Man, this is a funny story, and it sums up beautifully what's wrong with media consolidation, and proves many of the points raised in the articles I've done this week on Brave New Films, Fox News, and Rudy Giuliani. Brave New Films did a funny, satirical website called Fox News Porn. You can see the video below, but go to the site, too; it's really funny.

The video from the site is all footage that was originally broadcast on Fox News. The site went up today, and Digg suspended Brave New Films for inappropriate content! Was this just an overzealous, lower level staffer who got fooled by the parodic trappings of BNF's site? It's still a funny story. Was it something else, like the fact that Digg has in the past, and is rumored to currently be, in acquisition talks with News Corp, according to this story from CNet News? Not so funny anymore.


Update: See the Countdown segment on the next page.

Update: 5:38 pm 11/16/07 I just got this from Brave New Films:

"oh my god.. the CREATOR of digg just posted this.. they apologized! i'm blown away..

Hey everyone, we temporarily banned this last night.

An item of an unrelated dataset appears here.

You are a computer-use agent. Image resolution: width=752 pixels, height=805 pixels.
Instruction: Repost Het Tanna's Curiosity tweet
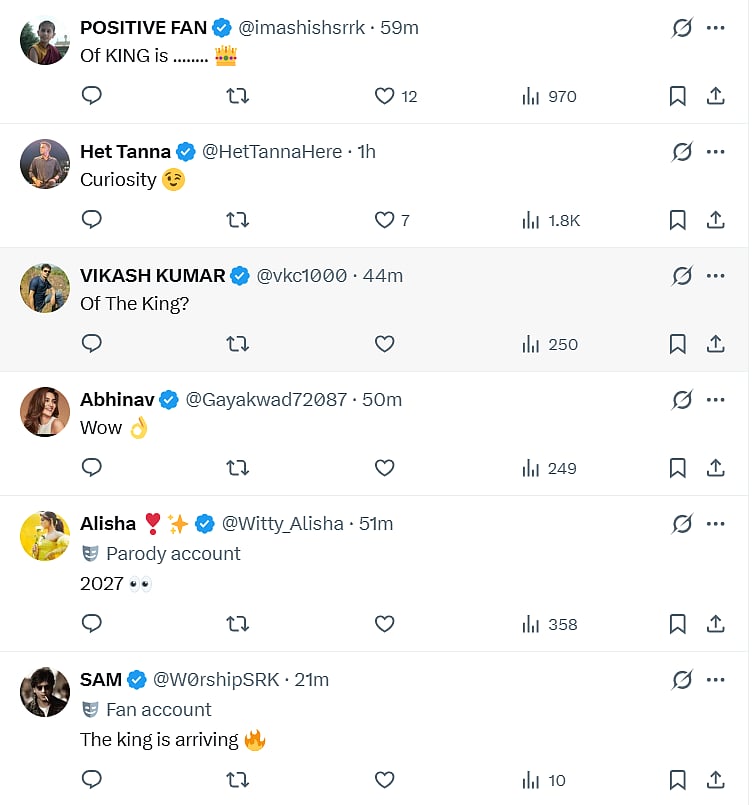[238, 220]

We flagged it as a potential TOS violation, but after looking into it further we promptly unbanned it. Our fault. Digg on. -Kevin"


Update: 4:45 pm 11/06/07 Apparently, the material is being blocked on Youtube for viewers under 18. I called Fox News for a statement this morning, they have not gotten back to me yet. I got this statement in an email from Robert Greenwald this afternoon:

"Fox News Porn has now been banned by Digg and blocked for minors on YouTube. Yet it's made up completely of footage that has been piped into millions of American homes by FOX News. We thought we were doing parody, but apparently, according to Digg and YouTube, FOX News literally IS pornography. We're asking people to call FOX's local advertisers and let them know the truth about FOX News."

Digg has since reinstated Brave New Films' Digg account, but has permanently banned the Fox News Porn video. Do they really think the content is that obscene? Remember, all of it made it past Fox's Standards and Practices guys, if they even exist.

Fox News did not return any of my calls for comment today, but I'll try again tomorrow. They did release a statement to Radaronline that sort of belies their positioning as paragons of decency, but I admire their moxy. "Can you quote us as so not giving a sh*t?"

Now, to be honest, a senior BNF staffer contacted me about this story, and I was a little leery of covering this. It didn't sound at first blush like a big enough deal, considering that I've done three stories on Brave New Films this week alone. The guy was apoplectic about Digg banning them, and the video, and all I could think was, "This is exactly what I tried to warn Robert Greenwald about in our interview."

See, Greenwald is trying to prod the FCC into action by using "decency" as the impetus for new cable regulations. This story highlights what can go wrong when you wake up the idiot with the black magic marker. I'm positive that BNF never expected to be banned from Digg, indeed they should not have been, but that was the unintended consequence.

I do believe that he brushed off the concern out of an honest conviction that his hairsplitting between decency and choice isn't hairsplitting at all. I see this as a failure of imagination on his part.

You can read more about the Digg/News Corp relationship and the banning here, but here's a quote from the piece that I love:

As I write this, the submission "The Top 20 'Side Boobs' of All-Time [Kinda NSFW]", a completely gratuitous web site with adult content, is #4 on digg.

Now, that's funny. I gotta check that site out.